More often than not, hidden treasure is more valuable than any overt treasure.

It is of this hidden treasure that this week’s Torah reading speaks: When you come into the land of Canaan which I give you for a possession and I will put a case of tzaraat affliction in a house..."—Leviticus 14:34.

In the Book of Leviticus, the Torah speaks of tzaraat, a malady that occurred in biblical times. The affliction not only appeared on people but also on inanimate objects including the walls of one's house. In the event that one's house became infected, the entire affected area had to be removed, entailing great expense to the homeowner.

This strange disease was not a physical malady but rather a physical manifestation of a spiritual illness. When a person was spiritually sick, G d would alert him to his condition by afflicting first his possessions and then his body so that he would be roused to proper penitence and mend his ways.

Many times, however, a person who had done nothing wrong would also find the walls of his home afflicted.

Why did innocent people suffer as well?

What seemed to have been a stroke of bad luck was actually a great blessing. The answer is that many Israelites lived in houses built by the Canaanites who had previously occupied the land. Many of the Canaanites hid their wealth inside the walls of their homes, thus, when an Israelite's house would become afflicted, he would be forced to remove the wall and find the hidden treasure.

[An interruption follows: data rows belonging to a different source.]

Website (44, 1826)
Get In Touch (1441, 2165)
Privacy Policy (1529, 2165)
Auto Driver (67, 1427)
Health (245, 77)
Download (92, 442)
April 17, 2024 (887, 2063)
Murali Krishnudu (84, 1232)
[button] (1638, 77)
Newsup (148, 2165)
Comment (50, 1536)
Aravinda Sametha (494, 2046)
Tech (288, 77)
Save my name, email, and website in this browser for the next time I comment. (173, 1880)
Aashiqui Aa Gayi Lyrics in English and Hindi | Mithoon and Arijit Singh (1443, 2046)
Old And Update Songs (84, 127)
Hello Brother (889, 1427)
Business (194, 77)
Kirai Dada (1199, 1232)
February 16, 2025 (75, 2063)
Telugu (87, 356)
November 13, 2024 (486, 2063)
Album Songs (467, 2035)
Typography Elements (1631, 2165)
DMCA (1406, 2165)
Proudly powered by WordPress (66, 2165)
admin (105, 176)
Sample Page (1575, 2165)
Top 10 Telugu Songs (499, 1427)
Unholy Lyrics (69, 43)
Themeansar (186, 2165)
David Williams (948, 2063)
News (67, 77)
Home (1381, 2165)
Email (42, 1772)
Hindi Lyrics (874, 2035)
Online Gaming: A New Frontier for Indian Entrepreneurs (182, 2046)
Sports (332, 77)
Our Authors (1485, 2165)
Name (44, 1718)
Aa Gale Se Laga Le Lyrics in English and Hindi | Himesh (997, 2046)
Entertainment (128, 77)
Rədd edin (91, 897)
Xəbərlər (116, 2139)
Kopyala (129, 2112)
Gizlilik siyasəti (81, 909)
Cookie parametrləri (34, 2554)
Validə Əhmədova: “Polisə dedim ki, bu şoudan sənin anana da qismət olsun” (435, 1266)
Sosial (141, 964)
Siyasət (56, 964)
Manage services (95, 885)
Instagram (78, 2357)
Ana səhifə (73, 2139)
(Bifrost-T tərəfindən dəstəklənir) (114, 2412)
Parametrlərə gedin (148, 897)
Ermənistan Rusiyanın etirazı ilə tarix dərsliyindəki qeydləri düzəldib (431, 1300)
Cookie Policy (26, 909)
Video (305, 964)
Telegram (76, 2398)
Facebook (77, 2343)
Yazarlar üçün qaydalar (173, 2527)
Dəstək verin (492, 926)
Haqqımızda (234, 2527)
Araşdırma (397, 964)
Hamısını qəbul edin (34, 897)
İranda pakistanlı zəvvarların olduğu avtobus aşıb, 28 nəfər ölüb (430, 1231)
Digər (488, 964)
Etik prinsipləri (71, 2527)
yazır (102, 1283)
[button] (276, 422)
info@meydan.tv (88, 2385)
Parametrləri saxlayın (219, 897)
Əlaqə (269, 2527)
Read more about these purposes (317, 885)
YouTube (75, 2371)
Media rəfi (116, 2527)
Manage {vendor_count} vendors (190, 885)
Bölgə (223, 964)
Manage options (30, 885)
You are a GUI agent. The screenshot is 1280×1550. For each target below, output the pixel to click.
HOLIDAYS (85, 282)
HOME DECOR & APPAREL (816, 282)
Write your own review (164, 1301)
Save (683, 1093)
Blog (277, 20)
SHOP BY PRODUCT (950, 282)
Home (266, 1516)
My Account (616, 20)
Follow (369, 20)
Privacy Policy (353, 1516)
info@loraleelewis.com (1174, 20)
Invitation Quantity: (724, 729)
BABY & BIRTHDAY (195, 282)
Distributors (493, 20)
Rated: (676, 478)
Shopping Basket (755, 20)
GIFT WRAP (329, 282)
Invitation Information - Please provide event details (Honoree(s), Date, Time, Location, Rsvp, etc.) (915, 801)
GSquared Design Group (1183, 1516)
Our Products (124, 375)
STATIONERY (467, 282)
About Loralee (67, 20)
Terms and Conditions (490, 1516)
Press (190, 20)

So, what seemed to have been a stroke of bad luck or an unwarranted punishment from above was actually a great blessing.

When we look back at all of the trouble we have had in our lives, we realize that G- d may have sent us visible signs to force us to realize how sick we really were. But what about when life slaps us in the face even when we're doing the right things? When this happens, we often cry, "What have I done now to deserve such problems?"

What we’ve come to realize is that the hidden treasures of life are sometimes only discovered through hardship and loss. Those difficulties that we are so quick to judge as "G d giving us a hard time" may actually be His way of sending us gifts beyond our dreams. We may curse our troubles, never even knowing of the treasure intended for us that will more than offset the immediate loss.

 

Of course, if we only knew what was behind the wall, then we would be happy to knock it down. But we don't know. That's what faith is for—to feel peaceful, secure, grateful and happy even when we don't know what's happening.